(Stored items)
______

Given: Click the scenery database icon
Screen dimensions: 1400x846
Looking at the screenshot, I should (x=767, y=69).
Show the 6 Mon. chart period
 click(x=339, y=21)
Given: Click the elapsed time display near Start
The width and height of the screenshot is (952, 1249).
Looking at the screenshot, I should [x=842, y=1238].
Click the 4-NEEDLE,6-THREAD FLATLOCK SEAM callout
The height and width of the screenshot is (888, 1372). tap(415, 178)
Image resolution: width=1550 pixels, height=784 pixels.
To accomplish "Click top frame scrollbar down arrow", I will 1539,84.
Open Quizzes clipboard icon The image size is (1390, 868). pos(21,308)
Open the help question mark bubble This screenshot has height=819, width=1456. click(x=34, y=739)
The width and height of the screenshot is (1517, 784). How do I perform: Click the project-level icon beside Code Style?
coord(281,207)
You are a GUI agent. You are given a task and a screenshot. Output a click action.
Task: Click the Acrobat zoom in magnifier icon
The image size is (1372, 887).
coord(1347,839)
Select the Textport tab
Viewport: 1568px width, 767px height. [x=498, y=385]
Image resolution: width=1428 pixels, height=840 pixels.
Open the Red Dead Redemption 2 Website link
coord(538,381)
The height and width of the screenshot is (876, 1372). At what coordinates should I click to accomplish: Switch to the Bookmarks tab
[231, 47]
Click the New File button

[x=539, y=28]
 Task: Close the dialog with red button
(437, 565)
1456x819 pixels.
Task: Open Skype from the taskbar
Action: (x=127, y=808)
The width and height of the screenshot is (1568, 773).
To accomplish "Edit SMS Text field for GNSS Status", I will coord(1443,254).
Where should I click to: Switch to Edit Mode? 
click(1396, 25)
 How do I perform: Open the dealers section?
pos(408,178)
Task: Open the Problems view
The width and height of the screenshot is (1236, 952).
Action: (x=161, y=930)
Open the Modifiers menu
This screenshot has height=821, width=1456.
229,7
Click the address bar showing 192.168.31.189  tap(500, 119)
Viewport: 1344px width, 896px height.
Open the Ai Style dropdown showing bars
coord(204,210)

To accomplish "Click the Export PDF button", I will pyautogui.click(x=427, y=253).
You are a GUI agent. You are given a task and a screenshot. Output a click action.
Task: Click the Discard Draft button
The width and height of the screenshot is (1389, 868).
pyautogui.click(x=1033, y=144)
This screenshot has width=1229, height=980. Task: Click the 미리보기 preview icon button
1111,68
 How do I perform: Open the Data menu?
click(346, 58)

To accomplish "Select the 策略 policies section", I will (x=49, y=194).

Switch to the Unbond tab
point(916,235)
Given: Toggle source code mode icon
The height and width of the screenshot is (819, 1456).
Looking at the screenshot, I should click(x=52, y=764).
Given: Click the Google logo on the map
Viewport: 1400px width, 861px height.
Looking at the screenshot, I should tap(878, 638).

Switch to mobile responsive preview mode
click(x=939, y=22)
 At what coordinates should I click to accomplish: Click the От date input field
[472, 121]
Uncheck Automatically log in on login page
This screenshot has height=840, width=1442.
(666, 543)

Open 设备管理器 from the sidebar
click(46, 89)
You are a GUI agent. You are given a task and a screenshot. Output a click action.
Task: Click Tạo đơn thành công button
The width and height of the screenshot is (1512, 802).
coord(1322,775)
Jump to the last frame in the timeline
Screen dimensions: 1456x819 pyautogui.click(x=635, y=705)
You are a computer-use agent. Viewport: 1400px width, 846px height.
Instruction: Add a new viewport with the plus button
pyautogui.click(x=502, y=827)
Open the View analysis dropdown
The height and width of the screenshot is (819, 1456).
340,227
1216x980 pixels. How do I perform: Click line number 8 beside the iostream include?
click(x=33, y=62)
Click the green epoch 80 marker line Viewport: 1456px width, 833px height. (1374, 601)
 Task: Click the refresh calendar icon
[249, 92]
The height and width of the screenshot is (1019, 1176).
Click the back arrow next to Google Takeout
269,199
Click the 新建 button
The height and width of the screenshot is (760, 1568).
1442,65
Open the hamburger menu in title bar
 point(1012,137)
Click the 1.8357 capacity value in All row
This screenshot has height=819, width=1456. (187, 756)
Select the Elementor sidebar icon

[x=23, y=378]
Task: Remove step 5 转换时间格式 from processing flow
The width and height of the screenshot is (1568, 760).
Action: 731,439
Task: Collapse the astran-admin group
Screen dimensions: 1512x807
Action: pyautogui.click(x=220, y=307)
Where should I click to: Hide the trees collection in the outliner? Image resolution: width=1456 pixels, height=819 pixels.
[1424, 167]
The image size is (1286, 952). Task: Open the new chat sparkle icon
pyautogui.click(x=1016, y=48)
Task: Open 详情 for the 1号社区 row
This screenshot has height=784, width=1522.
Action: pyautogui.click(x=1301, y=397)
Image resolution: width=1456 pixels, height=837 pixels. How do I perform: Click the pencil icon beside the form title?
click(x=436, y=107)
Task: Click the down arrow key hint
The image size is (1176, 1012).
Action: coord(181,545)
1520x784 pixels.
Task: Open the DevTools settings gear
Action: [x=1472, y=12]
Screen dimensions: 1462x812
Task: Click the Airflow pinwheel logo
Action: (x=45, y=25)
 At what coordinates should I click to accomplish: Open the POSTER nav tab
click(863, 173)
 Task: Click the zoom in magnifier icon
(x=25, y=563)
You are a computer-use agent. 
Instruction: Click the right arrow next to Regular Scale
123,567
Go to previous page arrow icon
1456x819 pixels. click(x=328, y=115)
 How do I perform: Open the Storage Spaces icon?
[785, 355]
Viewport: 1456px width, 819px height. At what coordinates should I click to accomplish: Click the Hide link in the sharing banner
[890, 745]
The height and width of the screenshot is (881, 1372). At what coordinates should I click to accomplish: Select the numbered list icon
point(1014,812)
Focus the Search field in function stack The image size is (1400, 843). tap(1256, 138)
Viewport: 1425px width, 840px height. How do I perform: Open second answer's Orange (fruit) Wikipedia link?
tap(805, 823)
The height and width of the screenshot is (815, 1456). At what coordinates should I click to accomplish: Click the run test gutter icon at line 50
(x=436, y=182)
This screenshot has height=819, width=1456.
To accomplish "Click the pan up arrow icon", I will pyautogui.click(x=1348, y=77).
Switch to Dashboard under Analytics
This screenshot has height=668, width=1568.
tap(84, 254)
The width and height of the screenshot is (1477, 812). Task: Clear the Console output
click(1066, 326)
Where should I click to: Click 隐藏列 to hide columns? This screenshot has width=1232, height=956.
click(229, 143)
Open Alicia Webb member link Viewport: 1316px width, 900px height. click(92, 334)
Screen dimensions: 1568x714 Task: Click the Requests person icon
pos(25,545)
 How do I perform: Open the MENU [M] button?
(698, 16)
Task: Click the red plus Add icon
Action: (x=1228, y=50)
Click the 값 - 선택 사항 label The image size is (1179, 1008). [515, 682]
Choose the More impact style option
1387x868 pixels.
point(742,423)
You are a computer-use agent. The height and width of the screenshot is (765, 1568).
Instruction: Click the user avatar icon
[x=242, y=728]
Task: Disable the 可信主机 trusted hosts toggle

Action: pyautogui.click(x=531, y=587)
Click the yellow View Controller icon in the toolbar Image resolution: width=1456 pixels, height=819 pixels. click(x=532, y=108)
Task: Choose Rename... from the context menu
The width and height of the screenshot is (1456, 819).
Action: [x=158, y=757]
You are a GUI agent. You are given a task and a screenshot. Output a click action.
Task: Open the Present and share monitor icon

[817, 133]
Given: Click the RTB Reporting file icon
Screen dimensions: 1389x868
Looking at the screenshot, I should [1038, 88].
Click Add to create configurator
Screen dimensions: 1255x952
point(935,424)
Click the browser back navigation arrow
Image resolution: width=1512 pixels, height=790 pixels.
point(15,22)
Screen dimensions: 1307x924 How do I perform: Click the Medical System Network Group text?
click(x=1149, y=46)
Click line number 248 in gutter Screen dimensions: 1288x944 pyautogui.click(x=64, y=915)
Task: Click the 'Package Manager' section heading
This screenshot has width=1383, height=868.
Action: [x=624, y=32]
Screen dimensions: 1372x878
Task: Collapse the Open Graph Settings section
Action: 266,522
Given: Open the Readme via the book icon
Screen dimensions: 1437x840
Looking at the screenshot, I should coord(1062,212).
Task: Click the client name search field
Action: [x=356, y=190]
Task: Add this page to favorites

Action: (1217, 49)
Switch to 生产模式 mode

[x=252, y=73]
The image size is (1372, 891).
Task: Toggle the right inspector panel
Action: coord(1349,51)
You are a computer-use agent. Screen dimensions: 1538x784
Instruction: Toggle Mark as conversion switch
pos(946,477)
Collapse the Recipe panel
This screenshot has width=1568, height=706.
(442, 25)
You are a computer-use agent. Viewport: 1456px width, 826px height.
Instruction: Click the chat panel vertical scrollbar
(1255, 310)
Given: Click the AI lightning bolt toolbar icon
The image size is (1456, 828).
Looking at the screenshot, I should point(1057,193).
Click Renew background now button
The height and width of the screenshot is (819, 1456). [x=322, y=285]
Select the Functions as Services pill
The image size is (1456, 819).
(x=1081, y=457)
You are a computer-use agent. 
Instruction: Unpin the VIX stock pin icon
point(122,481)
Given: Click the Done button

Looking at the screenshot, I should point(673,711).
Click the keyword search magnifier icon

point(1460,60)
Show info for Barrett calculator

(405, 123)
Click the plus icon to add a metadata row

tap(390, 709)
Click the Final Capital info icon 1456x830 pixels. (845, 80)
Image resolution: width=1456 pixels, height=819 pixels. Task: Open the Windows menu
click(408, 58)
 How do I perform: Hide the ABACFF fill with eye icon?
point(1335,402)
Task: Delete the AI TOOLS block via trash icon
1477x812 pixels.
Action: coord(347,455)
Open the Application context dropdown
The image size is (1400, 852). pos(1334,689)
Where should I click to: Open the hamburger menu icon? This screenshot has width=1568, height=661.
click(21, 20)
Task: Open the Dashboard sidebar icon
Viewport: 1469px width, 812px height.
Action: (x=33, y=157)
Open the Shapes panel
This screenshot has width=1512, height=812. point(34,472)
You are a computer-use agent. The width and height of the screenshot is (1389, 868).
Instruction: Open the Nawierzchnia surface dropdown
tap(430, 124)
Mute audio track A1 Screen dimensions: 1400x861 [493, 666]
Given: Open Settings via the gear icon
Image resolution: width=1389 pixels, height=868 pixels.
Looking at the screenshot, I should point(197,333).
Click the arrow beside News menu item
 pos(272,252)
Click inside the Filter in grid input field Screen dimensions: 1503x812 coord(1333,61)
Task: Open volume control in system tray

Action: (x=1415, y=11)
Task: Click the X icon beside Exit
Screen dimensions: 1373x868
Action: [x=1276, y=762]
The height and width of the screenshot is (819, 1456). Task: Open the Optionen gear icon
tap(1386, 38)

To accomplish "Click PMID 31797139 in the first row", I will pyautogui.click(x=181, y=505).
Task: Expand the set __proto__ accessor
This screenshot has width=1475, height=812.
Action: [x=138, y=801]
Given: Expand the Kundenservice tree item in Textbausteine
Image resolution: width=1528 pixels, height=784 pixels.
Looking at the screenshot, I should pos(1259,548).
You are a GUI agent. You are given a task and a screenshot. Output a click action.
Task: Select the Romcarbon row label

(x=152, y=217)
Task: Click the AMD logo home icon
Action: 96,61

______

» **Task**
Using the entries shown above, reproduce verbatim the lines from the line bearing "Task: Click the refresh calendar icon" to the line bearing "Focus the Search", inclusive.

» **Exercise response**
 Task: Click the refresh calendar icon
[249, 92]
The height and width of the screenshot is (1019, 1176).
Click the back arrow next to Google Takeout
269,199
Click the 新建 button
The height and width of the screenshot is (760, 1568).
1442,65
Open the hamburger menu in title bar
 point(1012,137)
Click the 1.8357 capacity value in All row
This screenshot has height=819, width=1456. (187, 756)
Select the Elementor sidebar icon

[x=23, y=378]
Task: Remove step 5 转换时间格式 from processing flow
The width and height of the screenshot is (1568, 760).
Action: 731,439
Task: Collapse the astran-admin group
Screen dimensions: 1512x807
Action: pyautogui.click(x=220, y=307)
Where should I click to: Hide the trees collection in the outliner? Image resolution: width=1456 pixels, height=819 pixels.
[1424, 167]
The image size is (1286, 952). Task: Open the new chat sparkle icon
pyautogui.click(x=1016, y=48)
Task: Open 详情 for the 1号社区 row
This screenshot has height=784, width=1522.
Action: pyautogui.click(x=1301, y=397)
Image resolution: width=1456 pixels, height=837 pixels. How do I perform: Click the pencil icon beside the form title?
click(x=436, y=107)
Task: Click the down arrow key hint
The image size is (1176, 1012).
Action: coord(181,545)
1520x784 pixels.
Task: Open the DevTools settings gear
Action: [x=1472, y=12]
Screen dimensions: 1462x812
Task: Click the Airflow pinwheel logo
Action: (x=45, y=25)
 At what coordinates should I click to accomplish: Open the POSTER nav tab
click(863, 173)
 Task: Click the zoom in magnifier icon
(x=25, y=563)
You are a computer-use agent. 
Instruction: Click the right arrow next to Regular Scale
123,567
Go to previous page arrow icon
1456x819 pixels. click(x=328, y=115)
 How do I perform: Open the Storage Spaces icon?
[785, 355]
Viewport: 1456px width, 819px height. At what coordinates should I click to accomplish: Click the Hide link in the sharing banner
[890, 745]
The height and width of the screenshot is (881, 1372). At what coordinates should I click to accomplish: Select the numbered list icon
point(1014,812)
Focus the Search field in function stack The image size is (1400, 843). tap(1256, 138)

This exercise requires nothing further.